Begin Raw data
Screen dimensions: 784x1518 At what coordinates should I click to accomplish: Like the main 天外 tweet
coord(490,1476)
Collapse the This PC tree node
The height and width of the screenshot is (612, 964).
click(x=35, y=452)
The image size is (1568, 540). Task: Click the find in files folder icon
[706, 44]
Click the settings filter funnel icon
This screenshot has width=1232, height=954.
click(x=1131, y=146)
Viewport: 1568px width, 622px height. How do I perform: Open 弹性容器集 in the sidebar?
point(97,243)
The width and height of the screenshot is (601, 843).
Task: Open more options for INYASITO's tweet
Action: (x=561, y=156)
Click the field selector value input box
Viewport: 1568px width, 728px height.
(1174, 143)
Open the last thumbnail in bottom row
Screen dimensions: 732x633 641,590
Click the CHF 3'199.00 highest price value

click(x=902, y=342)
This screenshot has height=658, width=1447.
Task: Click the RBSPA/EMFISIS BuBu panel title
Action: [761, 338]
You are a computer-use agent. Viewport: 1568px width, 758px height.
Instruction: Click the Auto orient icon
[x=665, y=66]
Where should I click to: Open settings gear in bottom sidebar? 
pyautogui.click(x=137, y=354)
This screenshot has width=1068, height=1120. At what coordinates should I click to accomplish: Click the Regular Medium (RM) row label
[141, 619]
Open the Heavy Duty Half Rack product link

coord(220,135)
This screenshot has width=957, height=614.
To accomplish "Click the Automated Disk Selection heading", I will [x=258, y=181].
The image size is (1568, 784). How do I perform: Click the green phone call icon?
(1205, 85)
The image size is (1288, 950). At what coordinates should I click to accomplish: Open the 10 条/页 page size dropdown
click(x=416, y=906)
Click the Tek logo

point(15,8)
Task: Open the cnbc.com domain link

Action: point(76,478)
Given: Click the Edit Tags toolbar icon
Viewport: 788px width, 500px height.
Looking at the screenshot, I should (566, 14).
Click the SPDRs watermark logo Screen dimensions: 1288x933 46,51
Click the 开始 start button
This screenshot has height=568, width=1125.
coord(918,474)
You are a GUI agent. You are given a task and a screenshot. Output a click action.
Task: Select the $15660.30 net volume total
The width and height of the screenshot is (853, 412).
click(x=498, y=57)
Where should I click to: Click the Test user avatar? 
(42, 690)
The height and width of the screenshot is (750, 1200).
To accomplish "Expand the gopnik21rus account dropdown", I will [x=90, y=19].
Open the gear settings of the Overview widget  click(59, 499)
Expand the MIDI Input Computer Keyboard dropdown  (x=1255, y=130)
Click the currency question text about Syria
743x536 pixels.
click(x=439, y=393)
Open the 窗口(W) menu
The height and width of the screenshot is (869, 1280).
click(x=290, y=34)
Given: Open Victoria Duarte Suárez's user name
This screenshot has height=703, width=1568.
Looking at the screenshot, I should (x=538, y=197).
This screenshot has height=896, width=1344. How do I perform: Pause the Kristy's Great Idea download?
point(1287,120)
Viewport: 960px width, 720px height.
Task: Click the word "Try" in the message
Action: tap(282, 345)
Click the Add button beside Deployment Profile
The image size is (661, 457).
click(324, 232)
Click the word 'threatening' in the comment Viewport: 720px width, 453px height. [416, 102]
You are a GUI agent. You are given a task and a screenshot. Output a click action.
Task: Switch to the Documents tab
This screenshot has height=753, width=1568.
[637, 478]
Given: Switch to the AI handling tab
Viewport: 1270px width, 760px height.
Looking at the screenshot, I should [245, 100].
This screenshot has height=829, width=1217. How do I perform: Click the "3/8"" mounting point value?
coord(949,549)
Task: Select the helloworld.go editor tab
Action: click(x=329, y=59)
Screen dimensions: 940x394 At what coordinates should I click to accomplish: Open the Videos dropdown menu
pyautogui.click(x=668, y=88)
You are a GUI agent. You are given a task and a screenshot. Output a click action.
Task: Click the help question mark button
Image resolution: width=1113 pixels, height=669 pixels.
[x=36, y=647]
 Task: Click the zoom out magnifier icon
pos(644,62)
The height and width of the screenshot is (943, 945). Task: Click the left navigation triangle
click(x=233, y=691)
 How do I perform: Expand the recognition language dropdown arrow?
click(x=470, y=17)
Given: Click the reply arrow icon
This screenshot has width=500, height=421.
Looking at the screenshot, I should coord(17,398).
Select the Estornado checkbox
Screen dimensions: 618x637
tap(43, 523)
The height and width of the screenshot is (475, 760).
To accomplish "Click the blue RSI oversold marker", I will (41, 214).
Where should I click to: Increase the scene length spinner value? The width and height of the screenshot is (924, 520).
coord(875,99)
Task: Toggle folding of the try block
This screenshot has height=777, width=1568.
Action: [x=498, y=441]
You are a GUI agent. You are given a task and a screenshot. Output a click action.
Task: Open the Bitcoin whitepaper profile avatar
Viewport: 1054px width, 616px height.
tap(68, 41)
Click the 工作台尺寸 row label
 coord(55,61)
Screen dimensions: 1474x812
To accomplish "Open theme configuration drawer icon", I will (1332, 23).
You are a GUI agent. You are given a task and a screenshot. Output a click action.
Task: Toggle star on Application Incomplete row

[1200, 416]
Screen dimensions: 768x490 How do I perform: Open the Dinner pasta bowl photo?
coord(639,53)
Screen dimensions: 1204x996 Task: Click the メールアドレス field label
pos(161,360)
End Raw data
▶ **Given task**
Write out every row above verbatim, with no changes to any character.

▶ **Full solution**
Screen dimensions: 784x1518 At what coordinates should I click to accomplish: Like the main 天外 tweet
coord(490,1476)
Collapse the This PC tree node
The height and width of the screenshot is (612, 964).
click(x=35, y=452)
The image size is (1568, 540). Task: Click the find in files folder icon
[706, 44]
Click the settings filter funnel icon
This screenshot has width=1232, height=954.
click(x=1131, y=146)
Viewport: 1568px width, 622px height. How do I perform: Open 弹性容器集 in the sidebar?
point(97,243)
The width and height of the screenshot is (601, 843).
Task: Open more options for INYASITO's tweet
Action: (x=561, y=156)
Click the field selector value input box
Viewport: 1568px width, 728px height.
(1174, 143)
Open the last thumbnail in bottom row
Screen dimensions: 732x633 641,590
Click the CHF 3'199.00 highest price value

click(x=902, y=342)
This screenshot has height=658, width=1447.
Task: Click the RBSPA/EMFISIS BuBu panel title
Action: [761, 338]
You are a computer-use agent. Viewport: 1568px width, 758px height.
Instruction: Click the Auto orient icon
[x=665, y=66]
Where should I click to: Open settings gear in bottom sidebar? 
pyautogui.click(x=137, y=354)
This screenshot has width=1068, height=1120. At what coordinates should I click to accomplish: Click the Regular Medium (RM) row label
[141, 619]
Open the Heavy Duty Half Rack product link

coord(220,135)
This screenshot has width=957, height=614.
To accomplish "Click the Automated Disk Selection heading", I will [x=258, y=181].
The image size is (1568, 784). How do I perform: Click the green phone call icon?
(1205, 85)
The image size is (1288, 950). At what coordinates should I click to accomplish: Open the 10 条/页 page size dropdown
click(x=416, y=906)
Click the Tek logo

point(15,8)
Task: Open the cnbc.com domain link

Action: point(76,478)
Given: Click the Edit Tags toolbar icon
Viewport: 788px width, 500px height.
Looking at the screenshot, I should (566, 14).
Click the SPDRs watermark logo Screen dimensions: 1288x933 46,51
Click the 开始 start button
This screenshot has height=568, width=1125.
coord(918,474)
You are a GUI agent. You are given a task and a screenshot. Output a click action.
Task: Select the $15660.30 net volume total
The width and height of the screenshot is (853, 412).
click(x=498, y=57)
Where should I click to: Click the Test user avatar? 
(42, 690)
The height and width of the screenshot is (750, 1200).
To accomplish "Expand the gopnik21rus account dropdown", I will [x=90, y=19].
Open the gear settings of the Overview widget  click(59, 499)
Expand the MIDI Input Computer Keyboard dropdown  (x=1255, y=130)
Click the currency question text about Syria
743x536 pixels.
click(x=439, y=393)
Open the 窗口(W) menu
The height and width of the screenshot is (869, 1280).
click(x=290, y=34)
Given: Open Victoria Duarte Suárez's user name
This screenshot has height=703, width=1568.
Looking at the screenshot, I should (x=538, y=197).
This screenshot has height=896, width=1344. How do I perform: Pause the Kristy's Great Idea download?
point(1287,120)
Viewport: 960px width, 720px height.
Task: Click the word "Try" in the message
Action: tap(282, 345)
Click the Add button beside Deployment Profile
The image size is (661, 457).
click(324, 232)
Click the word 'threatening' in the comment Viewport: 720px width, 453px height. [416, 102]
You are a GUI agent. You are given a task and a screenshot. Output a click action.
Task: Switch to the Documents tab
This screenshot has height=753, width=1568.
[637, 478]
Given: Switch to the AI handling tab
Viewport: 1270px width, 760px height.
Looking at the screenshot, I should [245, 100].
This screenshot has height=829, width=1217. How do I perform: Click the "3/8"" mounting point value?
coord(949,549)
Task: Select the helloworld.go editor tab
Action: click(x=329, y=59)
Screen dimensions: 940x394 At what coordinates should I click to accomplish: Open the Videos dropdown menu
pyautogui.click(x=668, y=88)
You are a GUI agent. You are given a task and a screenshot. Output a click action.
Task: Click the help question mark button
Image resolution: width=1113 pixels, height=669 pixels.
[x=36, y=647]
 Task: Click the zoom out magnifier icon
pos(644,62)
The height and width of the screenshot is (943, 945). Task: Click the left navigation triangle
click(x=233, y=691)
 How do I perform: Expand the recognition language dropdown arrow?
click(x=470, y=17)
Given: Click the reply arrow icon
This screenshot has width=500, height=421.
Looking at the screenshot, I should coord(17,398).
Select the Estornado checkbox
Screen dimensions: 618x637
tap(43, 523)
The height and width of the screenshot is (475, 760).
To accomplish "Click the blue RSI oversold marker", I will (41, 214).
Where should I click to: Increase the scene length spinner value? The width and height of the screenshot is (924, 520).
coord(875,99)
Task: Toggle folding of the try block
This screenshot has height=777, width=1568.
Action: [x=498, y=441]
You are a GUI agent. You are given a task and a screenshot. Output a click action.
Task: Open the Bitcoin whitepaper profile avatar
Viewport: 1054px width, 616px height.
tap(68, 41)
Click the 工作台尺寸 row label
 coord(55,61)
Screen dimensions: 1474x812
To accomplish "Open theme configuration drawer icon", I will (1332, 23).
You are a GUI agent. You are given a task and a screenshot. Output a click action.
Task: Toggle star on Application Incomplete row

[1200, 416]
Screen dimensions: 768x490 How do I perform: Open the Dinner pasta bowl photo?
coord(639,53)
Screen dimensions: 1204x996 Task: Click the メールアドレス field label
pos(161,360)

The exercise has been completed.